start Supplied passage

6) Drip melted candle wax over the coil to hold the windings in place. In the case of the single, 50t coils, we want to squeeze or spread out the wire turns slightly, listening for a peak in loudness which indicates resonance with the frequencies we're trying to tune in. So the coils must be soldered in-circuit, a signal must be tuned in (or at least listen for a noise peak), and the spacing of the 50 turns adjusted slightly; when you've found the optimum spacing (max loudness/sensitivity), freeze the turns in place by dripping hot wax onto the coil and blowing on it to cool it down quickly, hardening the wax.
(Don't take the receiver to the beach on a hot Summer's day; the coils may melt!)

Back to the circuit: The audio is demodulated in the same FET, Q2, and we tap off the Source resistors, filter the RF part out with a .01 uF cap, block the DC component with the .47uF coupling cap, and send the weak audio signal out to a jack that we will connect to a Radio Shack amplified speaker, an amplifier of our own design, or maybe some further filtering before being audio amplified.

Adding some Audio Filtering

Now I know I advertised this project as a simple 2-transistor receiver. But part of the fun of "rolling your own" is in trying to improve on it from there. So now I'm using more than just two transistors' worth of circuitry. But the results are usually worth it.

For example, I built a 700 Hz bandpass filter, that I can switch in or out of the audio path, to give some narrow-band audio filtering for CW reception. Preceding that stage is a 2 KHz lowpass filter which is for AM/SSB speech signals, which tend to sound too "tinny" without some extra filtering (i.e., the 2 KHz speech filter is always in circuit, but the 700 HZ CW filter can be switched in and out). Here is the circuit (built with plain old 2N3904 NPN transistors, rather than the more real-estate-efficient op amps):

Regens are not Single-Signal receivers!

The idea of filtering the audio brings up another point: Simple receivers like Regens and Direct Conversion radios are unable to eliminate the opposite sideband, a natural consequence of the heterodyne mixing process. With AM, we never notice; an AM signal consists of a carrier and mirror-image sidebands above and below the carrier. When demodulated, they are essentially "folded" on top of one another, and you hear one full AM signal.

SSB signals deliberately suppress the carrier and one of the sidebands as redundant and wasteful. Your oscillating detector supplies the missing carrier inside the receiver, and allows proper mixing down to baseband (demodulation). However, since SSB has eliminated a sideband at the transmitter, there is now extra space available in the frequency spectrum -- so we can pack twice as many SSB stations into a given number of KHz as we can AM stations.

The point? In the demodulation process, your simple Regen will pick up the SSB signal you want -- plus another station now occupying the "other side" where the other sideband would have been, but with an "inverted spectrum", like a scrambled police transmission. So the superhet user hears just the station he or she has tuned to, while the Regen or DC receiver user hears the desired station, plus an annoying chirping gibberish voice, if a station happens to be transmitting at that spot on the dial. And unless you build a special "phasing" -type receiver for single-signal reception, there ain't a thing you can do about it. You're stuck with hearing "backwards saxophone grunts" and "Donald Duck quacks", simultaneously with your desired station, if the band is crowded -- something Grandpa didn't have to deal with in his day, when there weren't as many sideband stations on the air.

end Supplied passage

Problem description: Write the next part of the regenerative-receiver passage, beginning right after its final sentence.

start Collected data

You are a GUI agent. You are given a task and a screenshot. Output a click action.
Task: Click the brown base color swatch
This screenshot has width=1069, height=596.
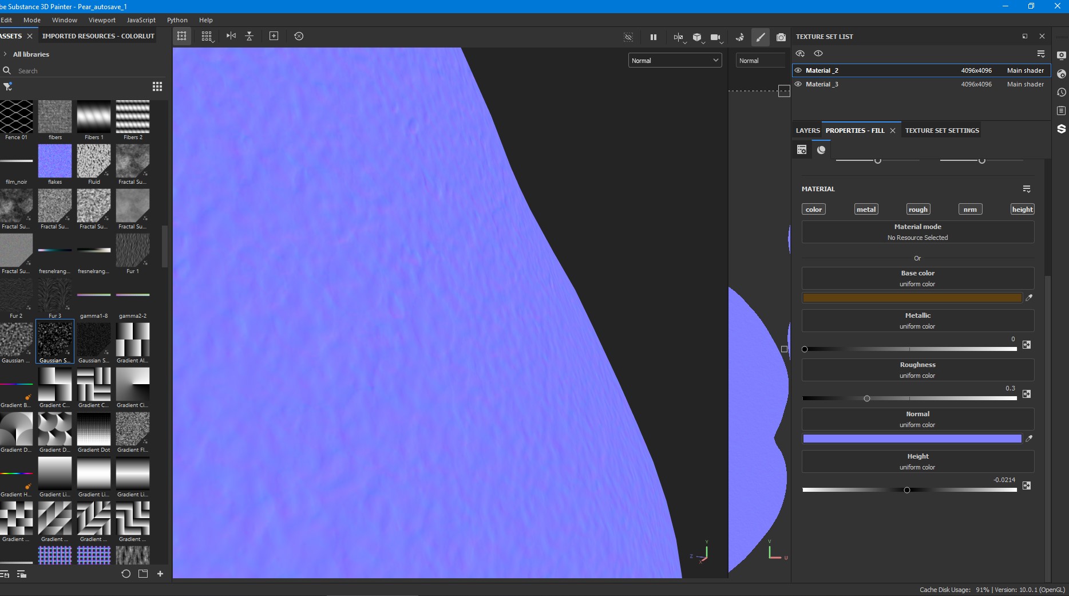[x=912, y=298]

end Collected data

The answer:
So, going back several paragraphs, you'll find that some extra filtering -- cutting the highs off above 2-3 KHz -- will really help the fatigue that sets in after a couple of hours of listening to high-pitched chirps from guys several kilohertz away... that would not be heard by even a mediocre superhet receiver.

Back to our Regen circuit:

Q1, another MPF102 JFET, operates as a common-gate preamplifier, serving to isolate Q2's internally-oscillating signal from being radiated out the antenna. I purposely chose to put 100 ohm resistors in the source circuit and at the antenna input, to approximately simulate a 50 ohm load as seen by the antenna / transmission line. A series LC (toroid wound with about 23 turns of #28 copper magnet wire on an Amidon T 50-2 red core) forms a fixed, low-Q bandpass filter centered on the 40 meter band. The 100 pF cap and toroidal coil are made to resonate in the band by adding or subtracting turns on the toroid, until the received signal is peaked at its strongest.

This extra tuned circuit, absent from the Gennys of the 1930's, helps reject out-of-band signals and to combat AM overload from out-of-band signals. If there's an unusually strong station within the 40 meter band (and there often are, since that band is shared with high-powered European shortwave broadcasters which blanket the band from late afternoon through the evening hours), you may be out of luck; try attenuating the signal coming in from the antenna by putting some resistive attenuation or a series capacitor in the 1000 pF down to 1 pF range.

Adding an Active Antenna

Another add-on that I use with this regen is an Active Antenna. This frees me up from having to connect an external wire antenna to the radio; the Active Antenna receives its signals via a 24" whip antenna which feeds into the top of another LC tuned circuit and is then fed into an emitter follower circuit to keep loading to a minumum. (In the schematic below, you will note that I have a 10K resistor across that LC tank as "optional"; I found that there was some parasitic oscillation without it. You may or may not need it.)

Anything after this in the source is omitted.